Entropy 2-class

If (\cal I) is the set of training examples, (p_+) ratio of posititive examples in (\cal I) and (p_-) negative examples then entropy which measures impurity:

\[\text{Entropy}(I) = -p_+\log_2p_+ - p_-\log _2p_-\]

This represents expected number of bits to encode the class of a randomly drawn member of (\cal I)

Information Gain

Expected reduction in entropy due to sorting on attribute (x_i)

\[\text{Gain}({\cal I}, x_i)=\text{Entropy}(I)-\sum_{v\in\text{values}(x _i)}\frac{|\cal I_v|}{|\cal I|}\text{Entropy}(\cal I_v)\]
  • (\text{values}(x_i)): all possible values of (x_i)
  • (\cal I_v\subset \cal I) : points in (\cal I) that take value (v) for (x_i)

Mutual Information Gain & Information Gain

Mutual information is the measure of mutual dependence of two random variables.

Mutual information gain for two random variables (X) and (Y) is:

\[I(X;Y)=\sum_{y\in Y}\sum_{x\in X}p(x, y)\log\left(\frac{p(x,y)}{p(x)p(y)}\right)\]
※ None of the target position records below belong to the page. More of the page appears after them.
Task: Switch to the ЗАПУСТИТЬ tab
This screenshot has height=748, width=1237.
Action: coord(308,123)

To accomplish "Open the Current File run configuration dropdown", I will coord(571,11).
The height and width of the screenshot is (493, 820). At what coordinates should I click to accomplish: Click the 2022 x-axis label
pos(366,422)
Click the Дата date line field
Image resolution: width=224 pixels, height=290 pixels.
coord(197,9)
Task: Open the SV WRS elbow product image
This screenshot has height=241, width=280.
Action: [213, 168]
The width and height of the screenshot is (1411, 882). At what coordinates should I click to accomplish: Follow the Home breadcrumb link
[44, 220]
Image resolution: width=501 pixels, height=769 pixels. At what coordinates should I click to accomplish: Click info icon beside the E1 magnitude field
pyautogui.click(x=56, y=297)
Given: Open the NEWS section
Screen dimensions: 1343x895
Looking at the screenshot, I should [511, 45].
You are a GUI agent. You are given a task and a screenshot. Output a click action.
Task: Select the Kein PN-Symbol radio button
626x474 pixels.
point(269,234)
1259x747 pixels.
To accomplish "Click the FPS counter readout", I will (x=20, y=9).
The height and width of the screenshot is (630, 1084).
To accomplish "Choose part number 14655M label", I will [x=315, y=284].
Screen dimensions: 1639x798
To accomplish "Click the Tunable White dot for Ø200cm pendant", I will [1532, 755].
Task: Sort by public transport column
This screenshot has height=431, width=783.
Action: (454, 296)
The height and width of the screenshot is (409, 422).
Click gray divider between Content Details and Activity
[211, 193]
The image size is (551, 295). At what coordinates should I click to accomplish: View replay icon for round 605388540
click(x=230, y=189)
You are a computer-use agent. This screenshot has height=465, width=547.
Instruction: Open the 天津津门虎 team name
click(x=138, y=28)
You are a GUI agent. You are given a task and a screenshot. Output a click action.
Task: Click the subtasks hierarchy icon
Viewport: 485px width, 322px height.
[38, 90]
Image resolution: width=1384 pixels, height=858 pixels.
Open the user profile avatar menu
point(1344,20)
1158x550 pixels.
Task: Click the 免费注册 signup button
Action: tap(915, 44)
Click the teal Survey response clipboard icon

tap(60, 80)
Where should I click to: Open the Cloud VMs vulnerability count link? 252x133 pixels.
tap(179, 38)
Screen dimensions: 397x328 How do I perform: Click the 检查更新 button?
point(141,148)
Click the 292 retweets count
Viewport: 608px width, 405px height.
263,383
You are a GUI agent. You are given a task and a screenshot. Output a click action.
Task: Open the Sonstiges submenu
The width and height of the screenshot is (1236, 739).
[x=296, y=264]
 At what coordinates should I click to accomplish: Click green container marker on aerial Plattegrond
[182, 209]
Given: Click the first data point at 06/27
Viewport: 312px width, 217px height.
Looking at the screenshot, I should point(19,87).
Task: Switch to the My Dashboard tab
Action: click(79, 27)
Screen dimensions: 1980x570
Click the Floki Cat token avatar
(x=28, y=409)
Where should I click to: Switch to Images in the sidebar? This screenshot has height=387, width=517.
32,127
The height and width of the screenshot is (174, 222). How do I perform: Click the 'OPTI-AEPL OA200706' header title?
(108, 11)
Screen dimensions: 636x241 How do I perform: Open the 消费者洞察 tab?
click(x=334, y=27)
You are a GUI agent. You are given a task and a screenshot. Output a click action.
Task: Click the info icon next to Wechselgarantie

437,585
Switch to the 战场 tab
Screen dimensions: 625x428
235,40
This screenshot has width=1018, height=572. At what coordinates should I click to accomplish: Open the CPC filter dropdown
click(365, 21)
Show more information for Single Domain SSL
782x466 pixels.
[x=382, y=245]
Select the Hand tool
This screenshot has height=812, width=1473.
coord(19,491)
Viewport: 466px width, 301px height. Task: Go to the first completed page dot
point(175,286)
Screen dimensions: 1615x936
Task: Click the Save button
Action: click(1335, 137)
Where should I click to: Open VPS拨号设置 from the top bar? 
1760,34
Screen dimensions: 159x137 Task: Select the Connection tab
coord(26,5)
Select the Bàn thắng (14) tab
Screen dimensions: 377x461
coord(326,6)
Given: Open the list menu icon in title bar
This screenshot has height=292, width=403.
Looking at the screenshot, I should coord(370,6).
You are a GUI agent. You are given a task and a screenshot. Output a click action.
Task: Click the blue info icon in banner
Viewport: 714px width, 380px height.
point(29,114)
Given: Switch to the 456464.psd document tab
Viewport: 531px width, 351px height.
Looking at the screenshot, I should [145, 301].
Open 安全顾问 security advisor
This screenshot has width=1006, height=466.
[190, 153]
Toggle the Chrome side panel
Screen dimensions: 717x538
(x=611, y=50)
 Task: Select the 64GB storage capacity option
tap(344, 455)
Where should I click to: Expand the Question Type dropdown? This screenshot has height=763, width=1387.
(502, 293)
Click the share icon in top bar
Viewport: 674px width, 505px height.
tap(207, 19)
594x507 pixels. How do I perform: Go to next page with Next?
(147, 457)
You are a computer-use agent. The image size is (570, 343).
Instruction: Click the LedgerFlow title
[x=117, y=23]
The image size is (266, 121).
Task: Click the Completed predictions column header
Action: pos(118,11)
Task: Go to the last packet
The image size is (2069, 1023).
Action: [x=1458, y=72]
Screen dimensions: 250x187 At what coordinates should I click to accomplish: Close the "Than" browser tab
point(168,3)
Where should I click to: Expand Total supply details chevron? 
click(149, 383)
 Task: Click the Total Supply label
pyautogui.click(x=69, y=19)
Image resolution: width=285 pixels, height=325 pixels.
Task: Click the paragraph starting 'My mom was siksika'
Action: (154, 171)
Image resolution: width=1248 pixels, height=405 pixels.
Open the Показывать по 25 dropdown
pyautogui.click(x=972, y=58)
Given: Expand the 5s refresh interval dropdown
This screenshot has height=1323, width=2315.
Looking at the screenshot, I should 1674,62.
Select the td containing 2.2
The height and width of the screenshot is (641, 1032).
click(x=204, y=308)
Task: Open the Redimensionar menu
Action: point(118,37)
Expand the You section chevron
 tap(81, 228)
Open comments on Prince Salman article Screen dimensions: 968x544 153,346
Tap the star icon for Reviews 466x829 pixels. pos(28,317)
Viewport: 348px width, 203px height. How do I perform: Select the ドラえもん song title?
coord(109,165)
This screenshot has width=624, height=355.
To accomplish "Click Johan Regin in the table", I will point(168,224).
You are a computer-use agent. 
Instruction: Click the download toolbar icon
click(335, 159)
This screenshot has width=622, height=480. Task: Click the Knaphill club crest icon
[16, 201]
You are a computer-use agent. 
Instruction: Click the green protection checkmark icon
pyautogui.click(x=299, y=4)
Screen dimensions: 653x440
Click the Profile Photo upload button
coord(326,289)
In decision trees mutual information gain and information gain are synonymous:

\[I(X;Y)=H(Y)-H(Y|X)\]

ID3 Algorithm

Recursively perform on all examples.

  • For all (+)/(-) examples return single node with corresponding label.
  • Otherwise split on attribute that best classifies current set of examples.

Decision Trees Features

  • Hypothesis space is complete
  • Only single hypothesis as output
  • No backtracking
  • Statistically based choices
  • True bias hard to estimate
  • Shorter trees are preferred
  • Trees with high information gain near root are preferred

Overfitting

Hypothesis (h\in \cal H) overfits (X) if (\exists h’) such that:

(E(h|X)< E(h’|X)) but (E_p(h)>E_p(h’)) where (p) is the entire distribution of data.

Strategies:

  • Stop when insignificant information gain
  • post pruning - subtrees/rules/
  • using ensembles

Problems

  • Real values functions - sort and split on midpoints
  • Alternative measures for selecting attributes - gain ratio / cost sensitive information gain
  • Missing attribute values - most commomn value at node / node with same target value / probability based on descendents of node

Advantages / Disadvantages

  • Easy to explain
  • No hyperparameters
  • Overfitting
  • Low accuracies (cf. other approaches)

Random Forests

Instane Bagging / Bootstrap aggregation

  • Generate (K) different bootstrapped trainig datasets (sampling with replacement)
  • Learn a decision tree on each
  • Final prediction is the majority/average vote of all.

Freature bagging

  • Improved than instance bagging
  • Build a decision tree using a subset of (m) features rather than all (D) features, typically (m\approx \sqrt D)